The various non-steroidal anti-inflammatory drugs (NSAIDs) like ibuprofen, naproxen, and aspirin, all have the similar amount of effect in reducing the risk of Alzheimer’s disease, says an extensive study held and published in the May 28, 2008, online issue of Neurology, the medical journal of the American Academy of Neurology.

Some of the experts had a rigorous discussion on a group of NSAIDs analyzing whether it contains ibuprofen which is beneficial, compared to another group which has naproxen and aspirin.

The researchers examined the data from six studies on NSAID conducted on 13,499 people who did not have dementia. Over a period of time it was found through these six studies that 820 participants developed Alzheimer’s disease.
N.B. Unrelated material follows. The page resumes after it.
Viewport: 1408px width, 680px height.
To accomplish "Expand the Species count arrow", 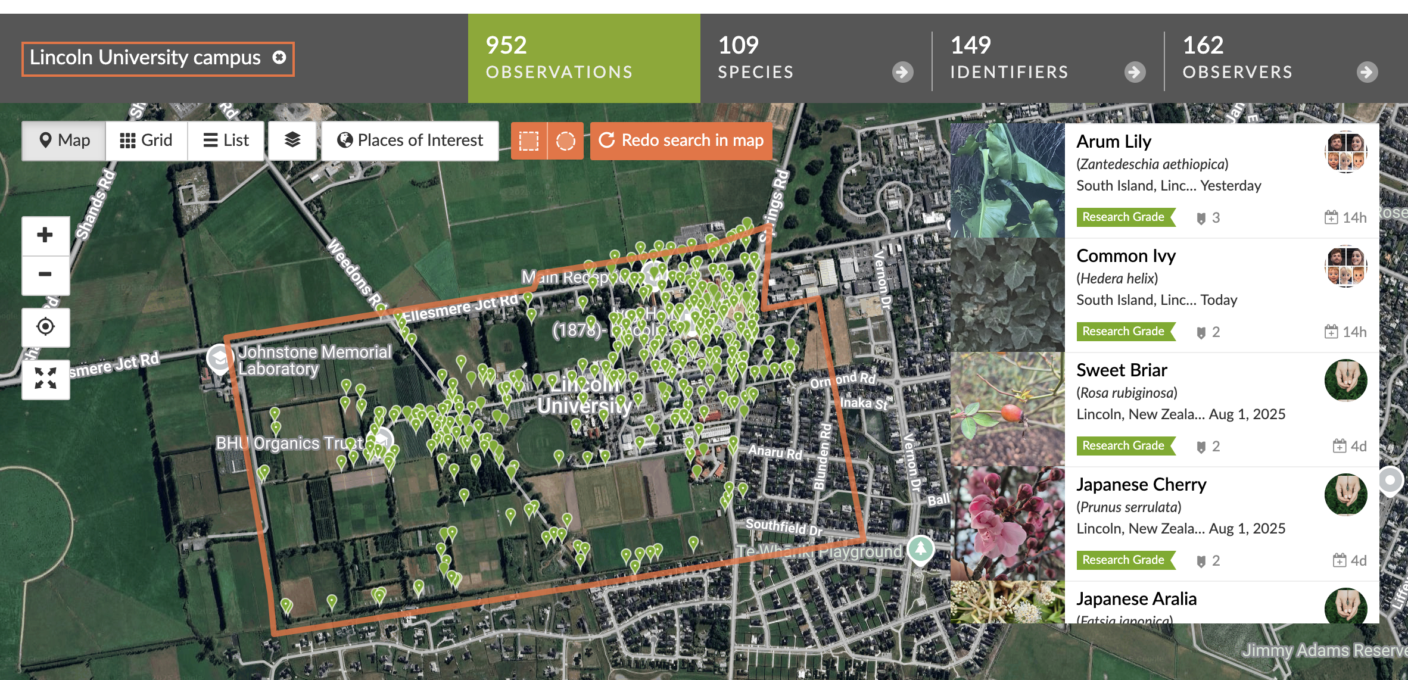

The findings of the research were that people using NSAIDs had 23 percent lower risk of developing Alzheimer’s disease than those who never used NSAIDs. The reason for the reduction did not seem to rely on the type of NSAID taken.

“This is an interesting finding because it seems to challenge a current theory that the NSAID group which includes ibuprofen may work better in reducing a person’s risk of Alzheimer’s,” said study author Peter P. Zandi, PhD, with Johns Hopkins Bloomberg School of Public Health in Baltimore, MD. “The NSAID group that includes ibuprofen was thought to target a certain type of plaque in the brain found in Alzheimer’s patients. But our results suggest there may be other reasons why these drugs may reduce the risk of Alzheimer’s.”

Chris Szekely, PhD, who led the study, with Cedars Sinai Medical Center in Los Angeles, said that the disagreement in the studies such as this one and the depressing clinical trials of NSAIDs in healing or preventing Alzheiner’s disease need further studies.